3.2. Learning Strategies

3.2.1. Supervised, semi-supervised and unsupervised learning

It is common and straightforward to employ supervised learning to train neural networks as long as labeled data is available. Minimizing the cost function and backpropagation through network layers enables powerful learning capabilities under effective supervision. It encourages the network to converge towards the target distribution and produce the desired output. Typical applications are classification and regression with the purpose of prediction or inference. However, for training deep neural networks, supervised learning is prone to overfitting and/or poor generalization ability due to complex underlying mapping functions and limited training data . To mitigate these issues, techniques such as early stopping [212], dropout [213] and weight sharing [214] are used to regularize model complexity, which have become necessary in designing and training deep neural networks today. Furthermore, collecting matching image pairs to train deep networks in image restoration is time-consuming.

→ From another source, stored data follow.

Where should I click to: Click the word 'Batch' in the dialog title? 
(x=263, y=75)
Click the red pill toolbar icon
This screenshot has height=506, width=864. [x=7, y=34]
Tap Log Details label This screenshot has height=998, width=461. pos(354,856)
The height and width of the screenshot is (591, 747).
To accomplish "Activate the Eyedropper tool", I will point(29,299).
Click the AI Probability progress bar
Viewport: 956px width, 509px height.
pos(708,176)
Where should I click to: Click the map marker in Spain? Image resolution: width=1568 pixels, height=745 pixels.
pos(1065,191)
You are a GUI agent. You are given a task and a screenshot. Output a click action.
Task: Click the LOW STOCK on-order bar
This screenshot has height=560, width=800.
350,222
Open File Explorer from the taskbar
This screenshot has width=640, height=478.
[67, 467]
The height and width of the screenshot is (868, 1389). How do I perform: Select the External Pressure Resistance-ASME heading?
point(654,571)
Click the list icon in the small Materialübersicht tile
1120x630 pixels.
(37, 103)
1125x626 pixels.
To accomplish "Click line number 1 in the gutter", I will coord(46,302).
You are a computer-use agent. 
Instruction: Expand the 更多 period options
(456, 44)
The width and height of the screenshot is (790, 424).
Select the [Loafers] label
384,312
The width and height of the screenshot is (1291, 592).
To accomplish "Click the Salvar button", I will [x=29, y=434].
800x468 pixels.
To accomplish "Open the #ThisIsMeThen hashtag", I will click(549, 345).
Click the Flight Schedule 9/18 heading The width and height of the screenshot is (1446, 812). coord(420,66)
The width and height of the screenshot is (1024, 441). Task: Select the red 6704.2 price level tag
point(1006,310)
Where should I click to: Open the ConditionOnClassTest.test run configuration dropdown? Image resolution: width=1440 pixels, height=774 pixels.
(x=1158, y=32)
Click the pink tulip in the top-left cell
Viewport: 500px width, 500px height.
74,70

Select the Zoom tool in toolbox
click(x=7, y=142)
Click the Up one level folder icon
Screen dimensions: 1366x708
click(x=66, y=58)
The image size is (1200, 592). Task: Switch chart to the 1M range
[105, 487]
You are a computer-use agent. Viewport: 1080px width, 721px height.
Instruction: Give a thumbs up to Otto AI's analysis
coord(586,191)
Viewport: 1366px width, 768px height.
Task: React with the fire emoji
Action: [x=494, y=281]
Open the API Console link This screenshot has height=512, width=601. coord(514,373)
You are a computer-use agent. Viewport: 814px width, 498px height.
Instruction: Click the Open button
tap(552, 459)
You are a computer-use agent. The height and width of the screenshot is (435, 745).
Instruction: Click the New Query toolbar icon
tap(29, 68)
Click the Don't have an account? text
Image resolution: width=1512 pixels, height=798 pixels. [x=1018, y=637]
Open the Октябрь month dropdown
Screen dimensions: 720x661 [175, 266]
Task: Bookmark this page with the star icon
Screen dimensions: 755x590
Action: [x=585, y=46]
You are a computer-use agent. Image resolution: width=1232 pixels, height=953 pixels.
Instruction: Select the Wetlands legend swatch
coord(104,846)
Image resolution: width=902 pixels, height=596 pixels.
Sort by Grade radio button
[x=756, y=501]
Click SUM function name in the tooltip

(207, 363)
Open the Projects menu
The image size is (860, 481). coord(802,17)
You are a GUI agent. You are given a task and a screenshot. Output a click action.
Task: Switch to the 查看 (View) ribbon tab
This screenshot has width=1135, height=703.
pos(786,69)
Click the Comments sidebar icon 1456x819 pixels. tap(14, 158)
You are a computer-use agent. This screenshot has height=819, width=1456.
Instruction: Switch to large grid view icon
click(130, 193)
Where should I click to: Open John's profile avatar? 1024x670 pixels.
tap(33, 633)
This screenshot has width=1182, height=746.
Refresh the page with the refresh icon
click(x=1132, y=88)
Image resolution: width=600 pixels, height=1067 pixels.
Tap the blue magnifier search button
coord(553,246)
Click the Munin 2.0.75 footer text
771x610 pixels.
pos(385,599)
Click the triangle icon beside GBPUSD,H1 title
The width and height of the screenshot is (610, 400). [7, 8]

Unsupervised learning can discover underlying structures and patterns in data, providing potential insights into the mapping between inputs and outputs . Therefore, it is useful to first learn representative features, and then the learned features can be used for other tasks or generative models under supervised learning [215-217, 210, 218, 209] . The reconstruction loss between the original input and the reconstructed output is important for unsupervised learning to exploit the representation power of deep networks. Through dimensionality reduction and reconstruction, autoencoders adopt an encoder-decoder structure to learn sparse representations of images [112, 219] . For domain transfer tasks like image-to-image translation, unsupervised mechanisms are essential [220-222] . In practice, the amount of labeled or paired training data is always scarce. To exploit large amounts of unlabeled data and small amounts of labeled data, semi-supervised learning [223] exploits the inherent advantages of supervised and unsupervised learning. Under supervision, deep networks are able to generate desired outputs from training data, but their performance is also limited. Unlabeled data is cheap and easy to obtain, and unsupervised and semi-supervised learning use them to improve the performance of the network in terms of accuracy and generalization ability. And it has been shown that, under prespecified assumptions, unsupervised learning can outperform supervised learning for certain classes of problems [224-230]. The authors of [121] employed semi-supervised learning in a CNN containing a supervised branch and an unsupervised branch for single image dehazing . The authors in [231] used semi-supervised learning to train a deep CNN for single-image rain removal and achieved superior performance to state-of-the-art methods.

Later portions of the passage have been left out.